On 23 April 1960, Pengiran Muda Hashim was appointed as one of the seven members of the Regency Council. In the following month, he was also appointed as a member of the Regency Council, alongside wazirs, ministers, and council members, to carry out the sultan's duties during his holiday in Malaya.

On 20 January 1961, he addressed the public to encourage peace and unity, referring to an incident in Seria involving Malayan police and local residents, where four officers were detained for allegedly injuring two Bruneian Malays at the Roxana cinema. He urged the public to remain calm and assured that the matter had been handed over to the courts for resolution. While the sultan was in Malaya, Pengiran Muda Hashim was among the people appointed to serve as acting sultan together in May. On 31 July, he officially opened the Bengkurong Malay School. He attended the instalment ceremony on 14 August in Istana Darul Hana, where Prince Hassanal Bolkiah was officially declared as the new Pengiran Muda Mahkota (Crown Prince). He was also among the distinguished guests who witnessed Brunei Malay Regiment's first-ever military parade at Padang Besar on 9 November, alongside other state officials.

Following the Brunei revolt in December, Pengiran Muda Hashim, alongside other high-ranking officials, reaffirmed their unwavering loyalty to the sultan. They vowed to sacrifice everything to combat treason and strongly condemned the rebellion led by A. M. Azahari and his followers, firmly rejecting Azahari's false claims that the uprising had the support of the Bruneian people.

SUPPLIED DATA —
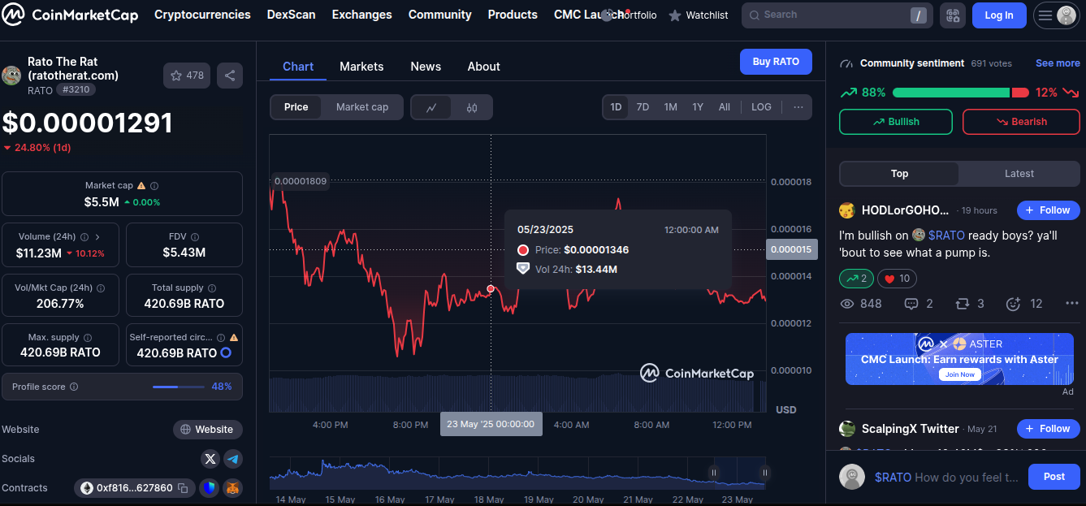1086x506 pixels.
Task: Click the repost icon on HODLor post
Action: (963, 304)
--
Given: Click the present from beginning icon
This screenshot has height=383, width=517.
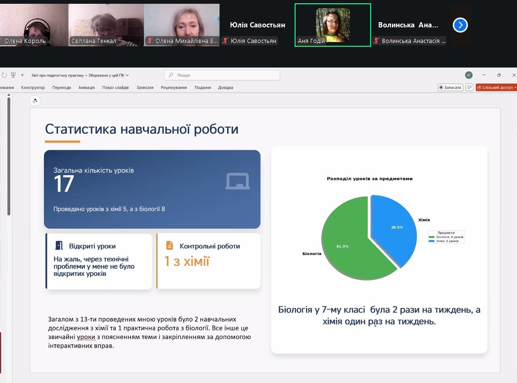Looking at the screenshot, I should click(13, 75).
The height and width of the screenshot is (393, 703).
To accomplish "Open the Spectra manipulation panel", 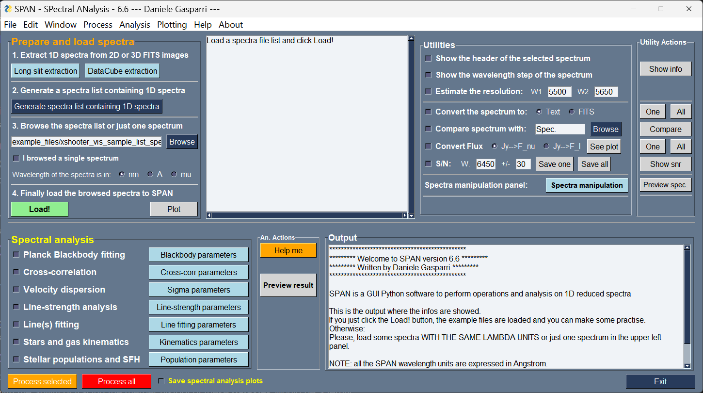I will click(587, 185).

BRIEF 1 — Give the passage on Pengiran Muda Hashim again, starting with "Following the Brunei" and going on through "the Bruneian people.", with "unwavering" changed to "steadfast".
BRIEF 2 — In the passage on Pengiran Muda Hashim, condense the paragraph that begins "On 20 January 1961" into a bulleted list that keeps its main facts.

RESULT 1 —
Following the Brunei revolt in December, Pengiran Muda Hashim, alongside other high-ranking officials, reaffirmed their steadfast loyalty to the sultan. They vowed to sacrifice everything to combat treason and strongly condemned the rebellion led by A. M. Azahari and his followers, firmly rejecting Azahari's false claims that the uprising had the support of the Bruneian people.

RESULT 2 —
- 20 January 1961: He addressed the public to encourage peace and unity after an incident in Seria. Four Malayan police officers had been detained there for allegedly injuring two Bruneian Malays at the Roxana cinema. He urged calm and said the matter was with the courts.
- May: While the sultan was in Malaya, he was among those appointed to serve together as acting sultan.
- 31 July: He officially opened the Bengkurong Malay School.
- 14 August: He attended the instalment ceremony at Istana Darul Hana, where Prince Hassanal Bolkiah was declared Pengiran Muda Mahkota (Crown Prince).
- 9 November: Alongside other state officials, he witnessed the Brunei Malay Regiment's first military parade at Padang Besar.